• EXERCISE DETAILS: Leaving out the pictures, retype exactly the lines from the one holding "Where should I" through the end of the material.
*** MATERIALS PROVIDED ***
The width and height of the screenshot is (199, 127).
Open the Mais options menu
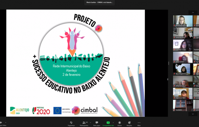(139, 123)
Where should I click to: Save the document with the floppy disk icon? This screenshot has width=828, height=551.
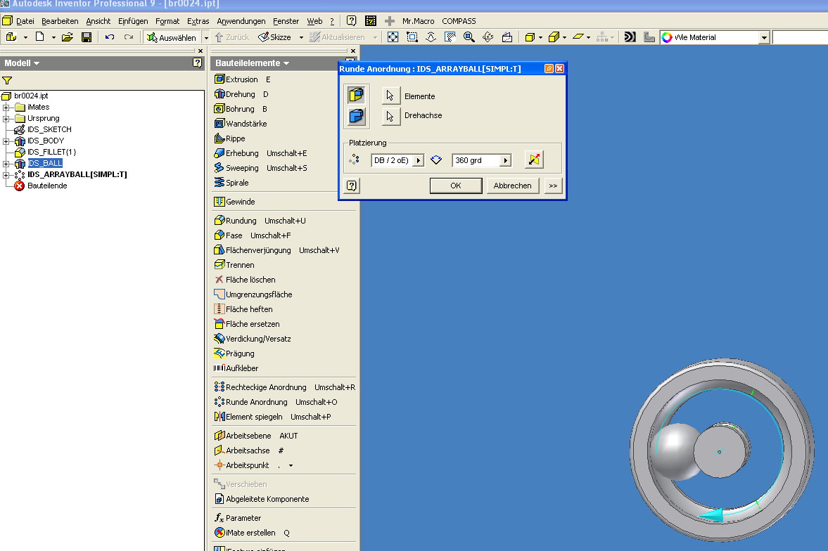tap(87, 37)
*** End of MATERIALS PROVIDED ***
• TASK OUTPUT:
Where should I click to: Save the document with the floppy disk icon? This screenshot has width=828, height=551.
tap(87, 37)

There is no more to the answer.